Selection:
>>>>

Designation of managerial employees within the meaning of the Taylor Law
Matter of Civil Serv. Employees Assn. Inc. Local 1000 AFSCME AFL-CIO v New York State Pub. Empl. Relations Bd., 34 AD3d 884
The Civil Service Employees Association, Inc. [CSEA] sued the Public Employment Relations Board [PERB], challenging a PERB determination designating eight New York State Dormitory Authority [DASNY] employees as managerial within the meaning of Civil Service Law §201(7)(a), the Taylor Law.*
The Appellate Division stated that the scope of its review was limited to determining if PERB’s determination was arbitrary and capricious. It then pointed out that in Lippman v Public Empl. Relations Bd., 263 AD2d 891, it had ruled that courts may defer to PERB's exposition of the terms "management" and "confidential" as they are employed in Civil Service Law §201(7)(a).
A PERB decision clarified the meaning of the phrase "formulated policy."** That ruling indicated that the phrase “formulated policy” must be "sufficiently broad" to include "persons who regularly participate in and influence a process by which the employer makes decisions regarding its mission and the means by which those policy goals and objectives can be best achieved."
The Appellate Division concluded that in this instance PERB's determination designating the eight employees as managerial was neither unreasonable nor arbitrary, noting that all of the job titles at issue were within the Office of Construction, one of the five main divisions headed by managing directors that report directly to the Authority’s executive officers and board.

<<<<

Data excerpts:
>>>>

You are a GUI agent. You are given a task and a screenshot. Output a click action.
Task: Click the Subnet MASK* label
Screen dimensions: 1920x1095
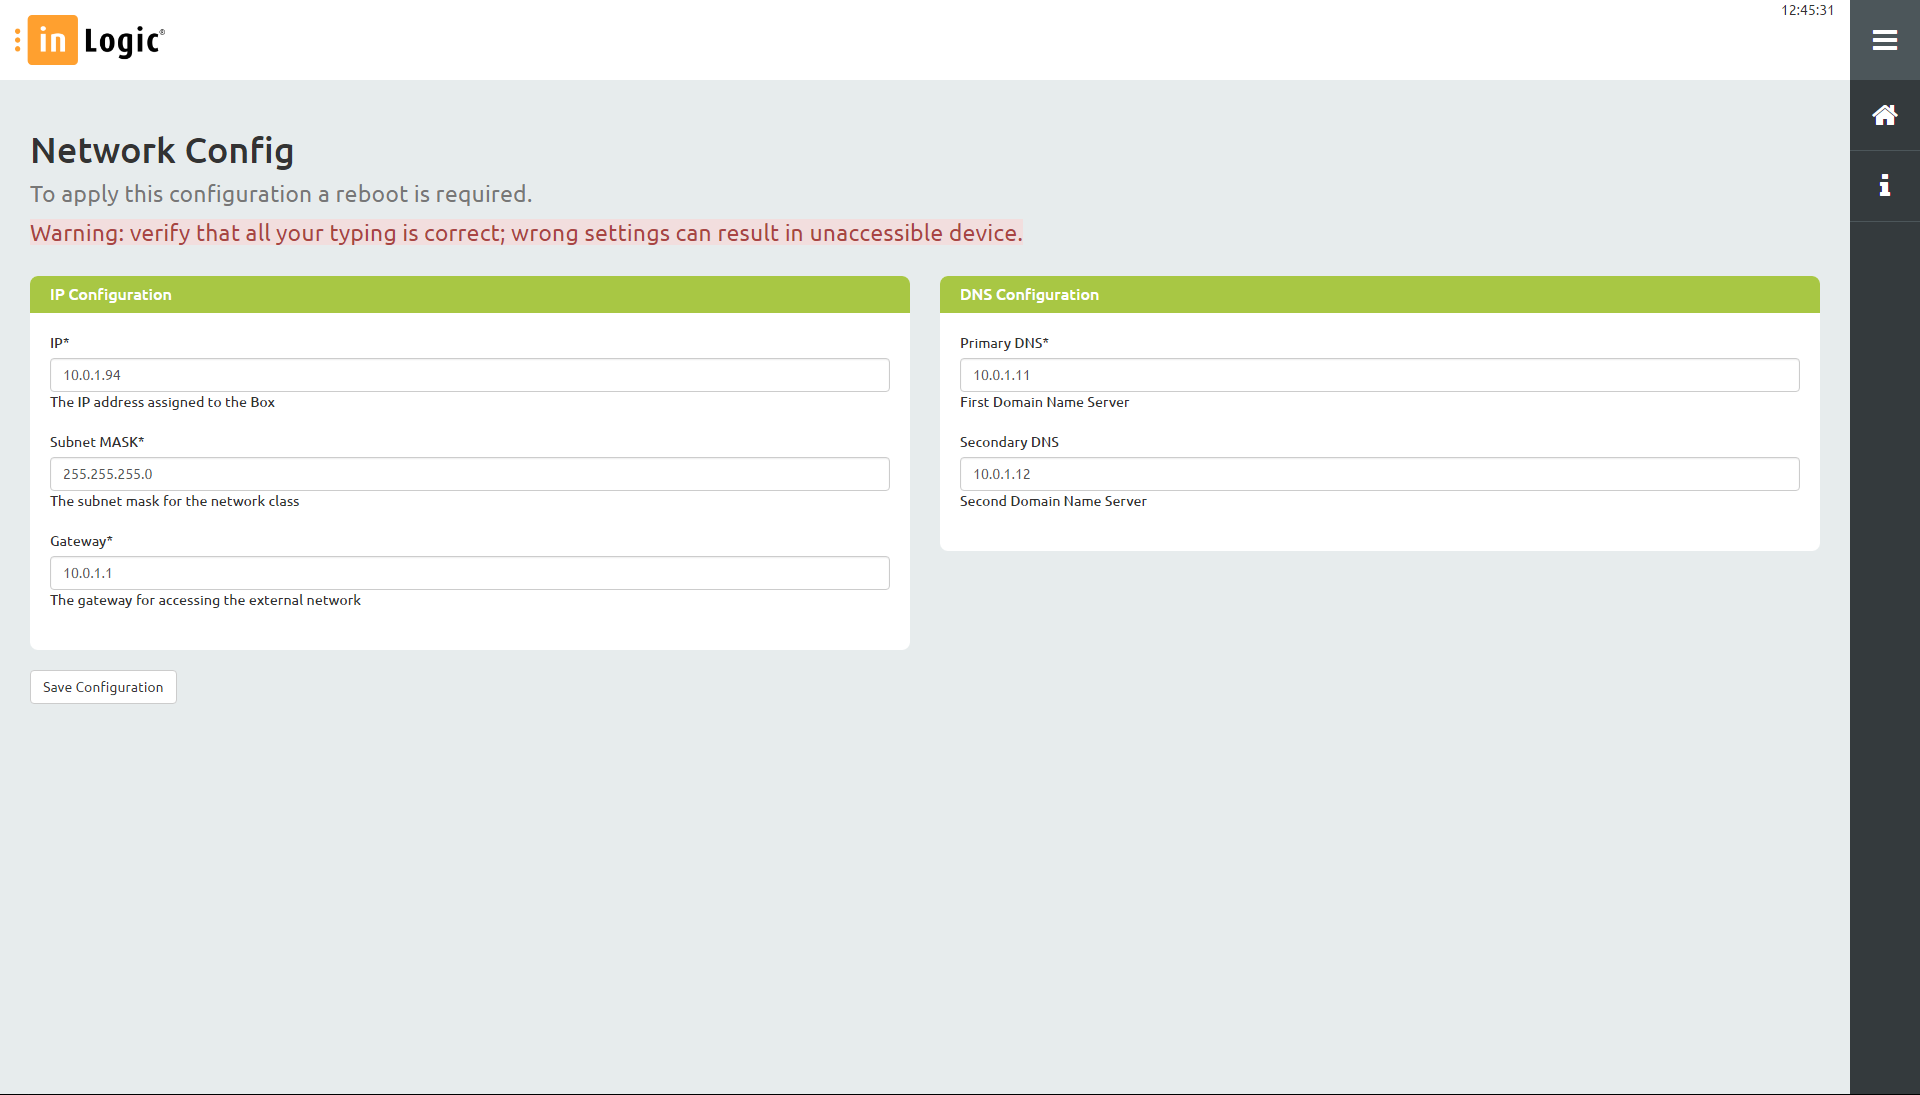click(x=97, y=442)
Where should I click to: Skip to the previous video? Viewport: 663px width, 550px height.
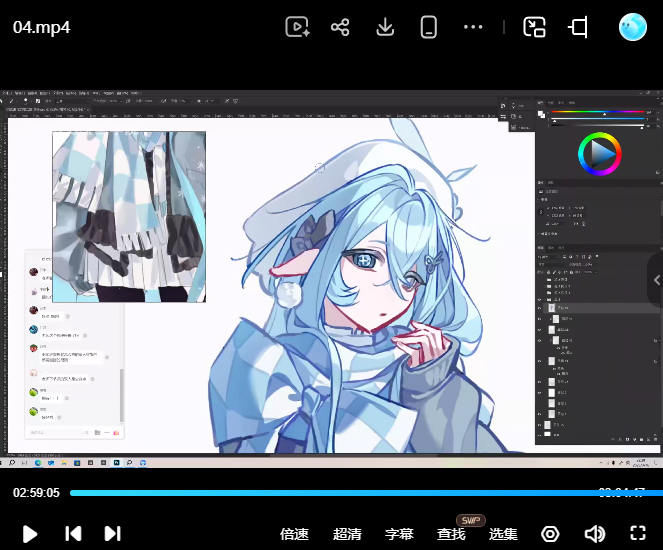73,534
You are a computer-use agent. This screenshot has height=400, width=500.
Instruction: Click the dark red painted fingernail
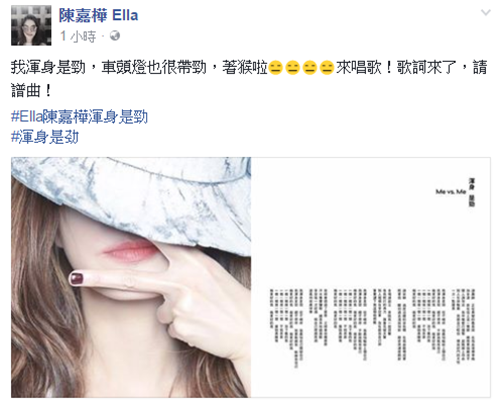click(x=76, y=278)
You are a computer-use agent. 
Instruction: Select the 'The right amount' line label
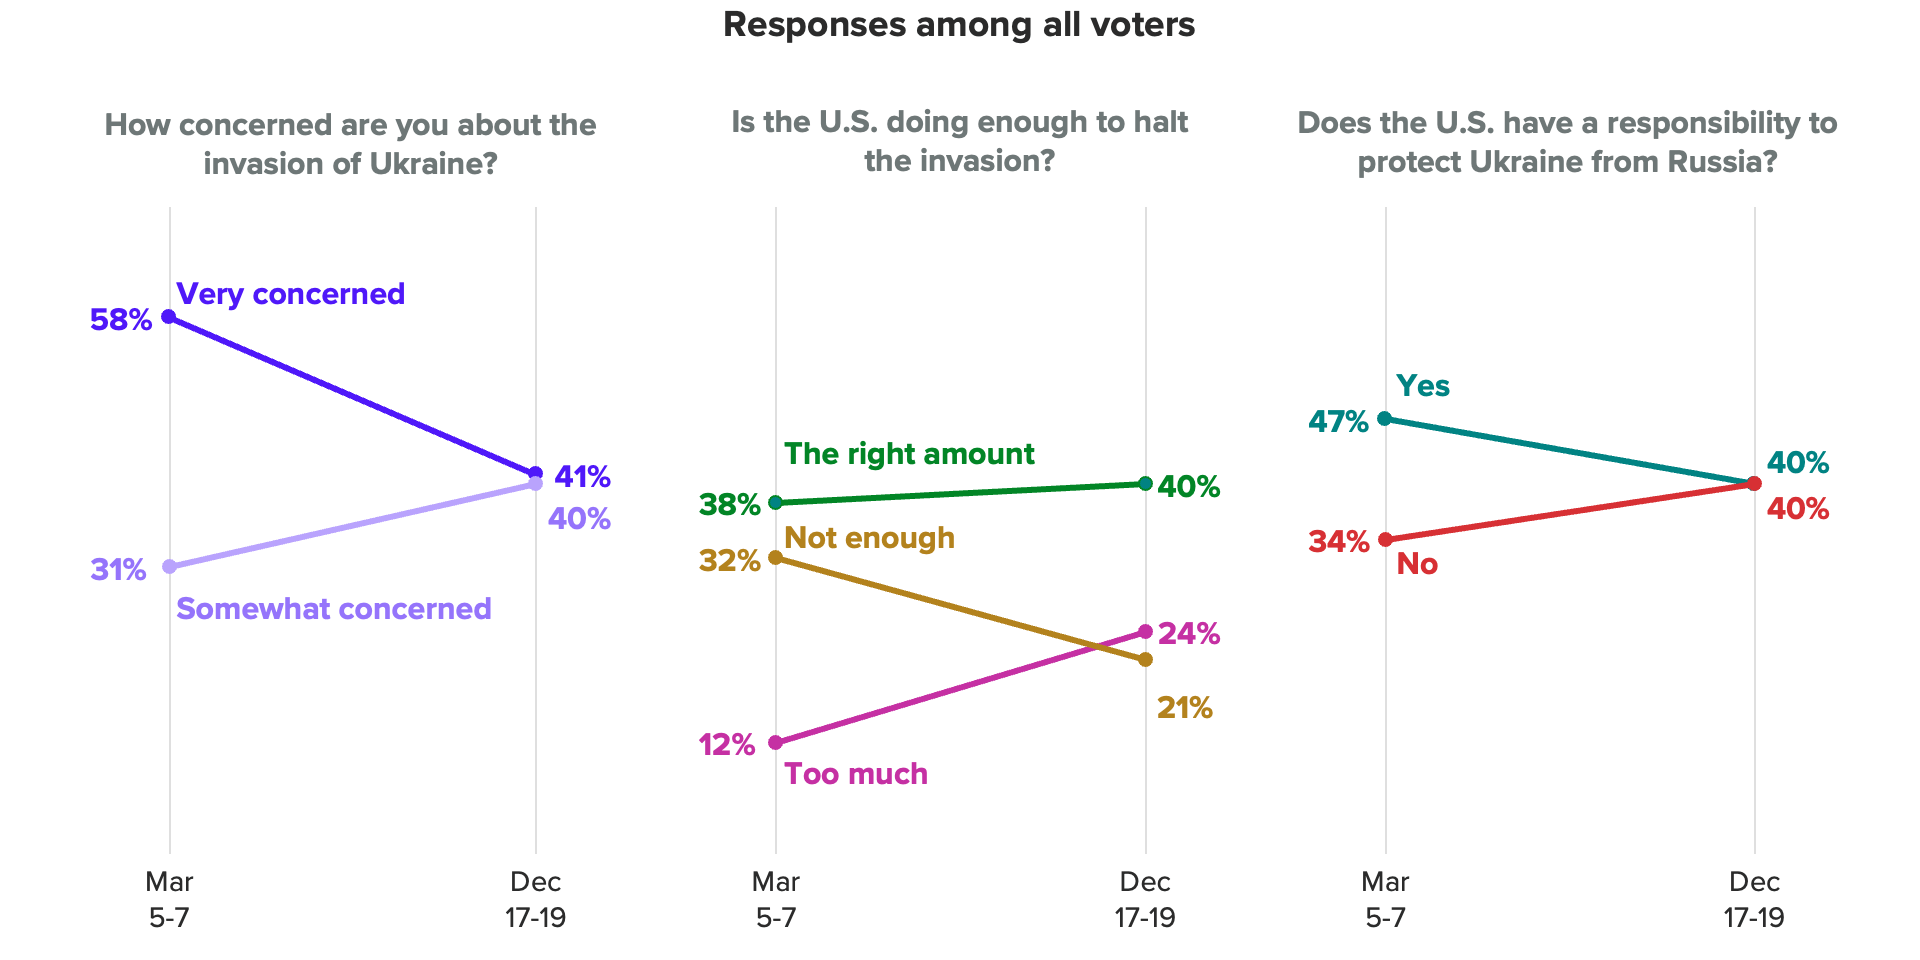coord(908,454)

<<<<
>>>>

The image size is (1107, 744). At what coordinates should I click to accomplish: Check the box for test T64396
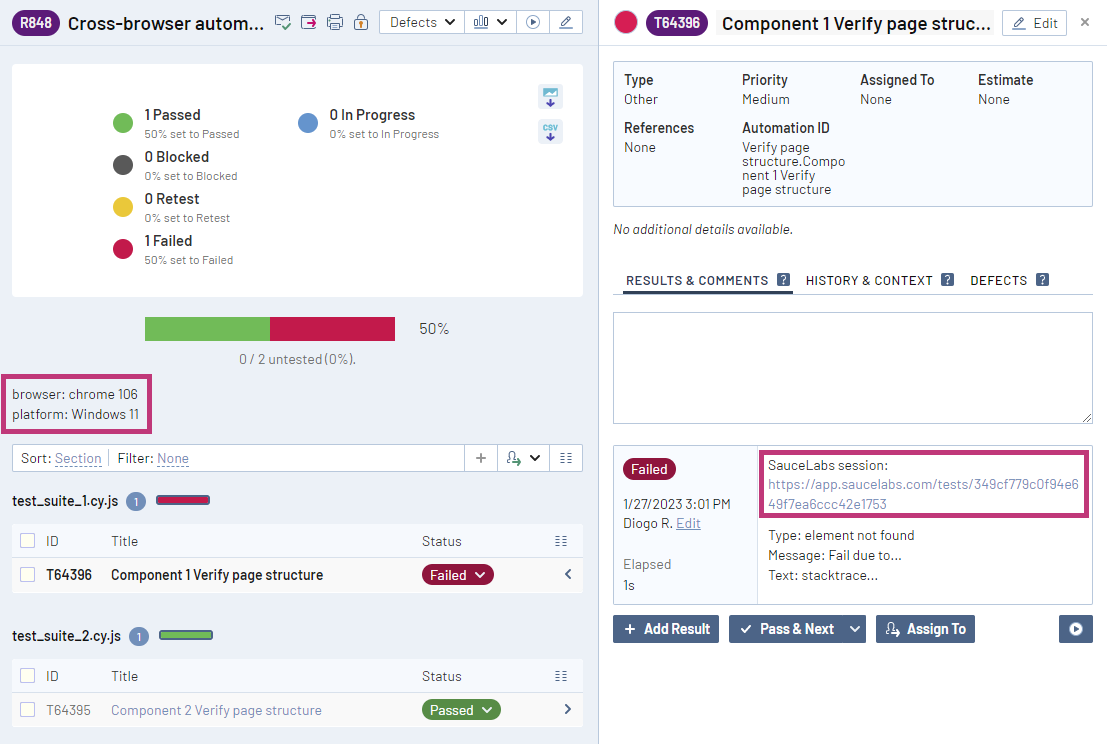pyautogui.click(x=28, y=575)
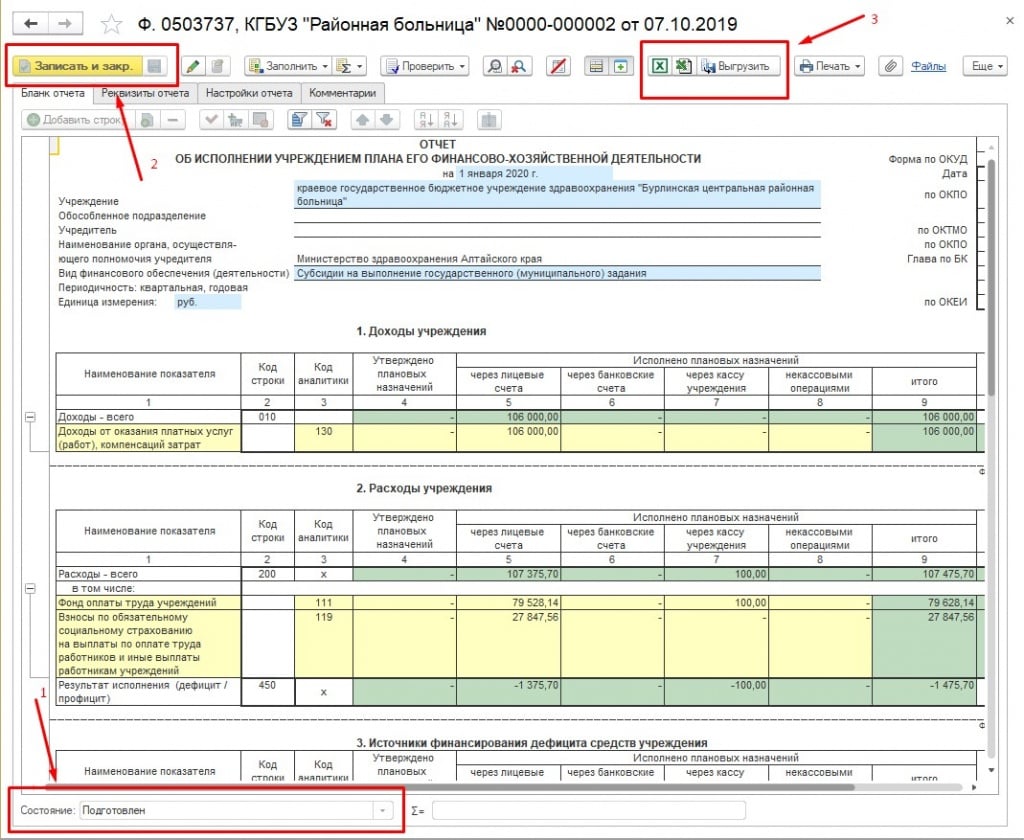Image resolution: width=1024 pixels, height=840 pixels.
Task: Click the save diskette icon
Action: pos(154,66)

<<<<
>>>>

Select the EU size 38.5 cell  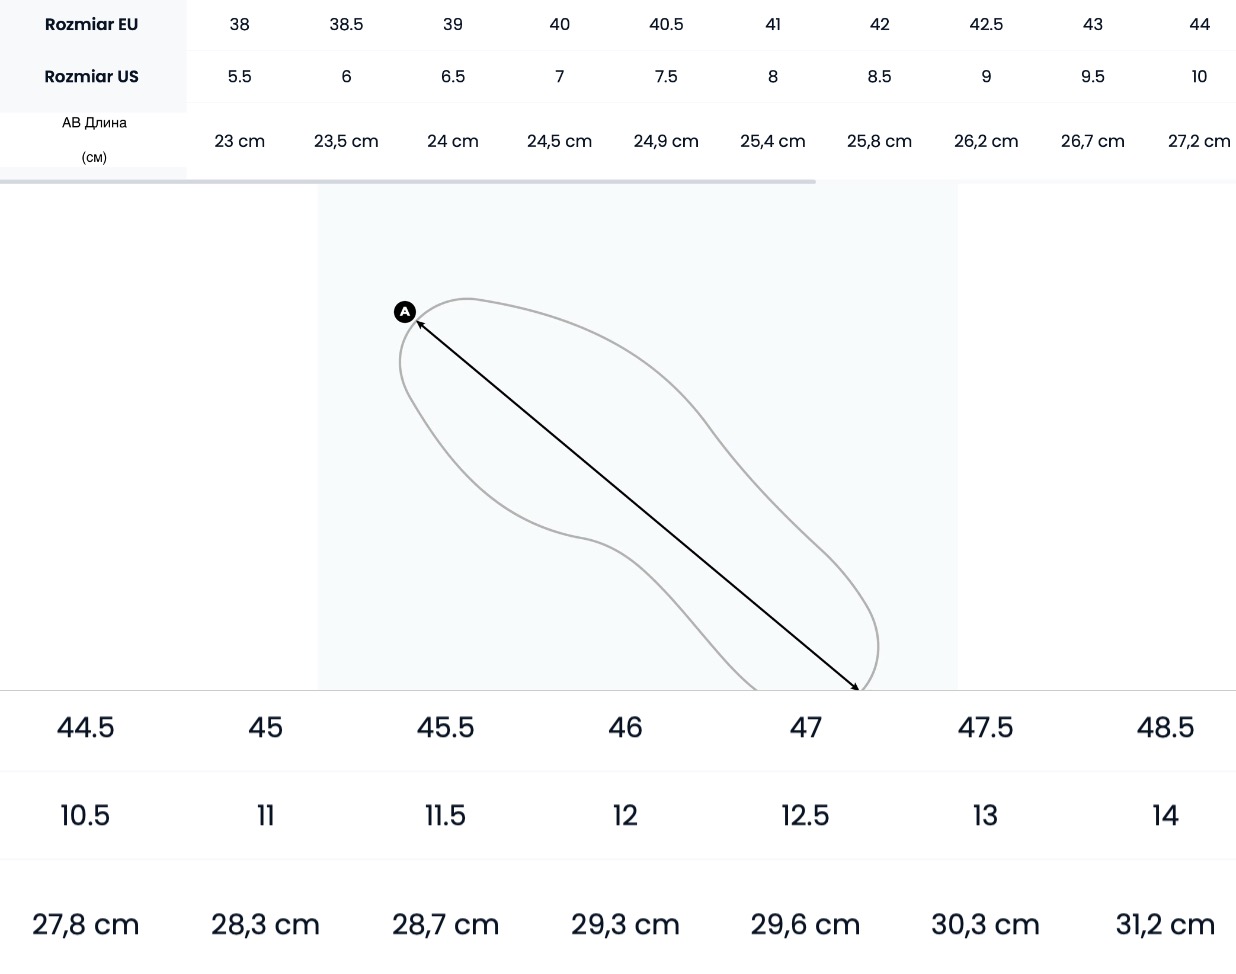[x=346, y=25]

<<<<

Written task 1:
Reproduce the passage of the Taylor Law case summary starting at "A PERB decision" and ending at "officers and board.".
Written task 2:
In the Taylor Law case summary, in which office were all of the job titles at issue located?
Written task 3:
Extend the Taylor Law case summary by writing the next part, beginning after its final sentence.

Result 1:
A PERB decision clarified the meaning of the phrase "formulated policy."** That ruling indicated that the phrase “formulated policy” must be "sufficiently broad" to include "persons who regularly participate in and influence a process by which the employer makes decisions regarding its mission and the means by which those policy goals and objectives can be best achieved."
The Appellate Division concluded that in this instance PERB's determination designating the eight employees as managerial was neither unreasonable nor arbitrary, noting that all of the job titles at issue were within the Office of Construction, one of the five main divisions headed by managing directors that report directly to the Authority’s executive officers and board.

Result 2:
The Office of Construction.

Result 3:
Consistent with PERB's conclusion that "the organizational structure of DASNY promotes participation in the decision-making process that is more than mere technical advice to single decision-makers," the Appellate Division ruled that although "exclusions for managerial . . . employees are an exception to the Taylor Law's strong policy of extending coverage to all public employees," given the evidence presented PERB's classification of the employees as managerial was neither arbitrary nor capricious.
* Employees designated as either managerial or confidential are excluded from the definition of "public employees" and, as such, are not afforded various benefits provided under the Taylor Law (see Civil Service Law §200 et seq.) with respect to representation for the purposes of collective bargaining. Civil Service Law §201(7)(a) provides: "Employees may be designated as managerial only if they are persons (i) who formulate policy or (ii) who may reasonably be required on behalf of the public employer to assist directly in the preparation for and conduct of collective negotiations or to have a major role in the administration of agreements or in personnel administration provided that such role is not of a routine or clerical nature and requires the exercise of independent judgment."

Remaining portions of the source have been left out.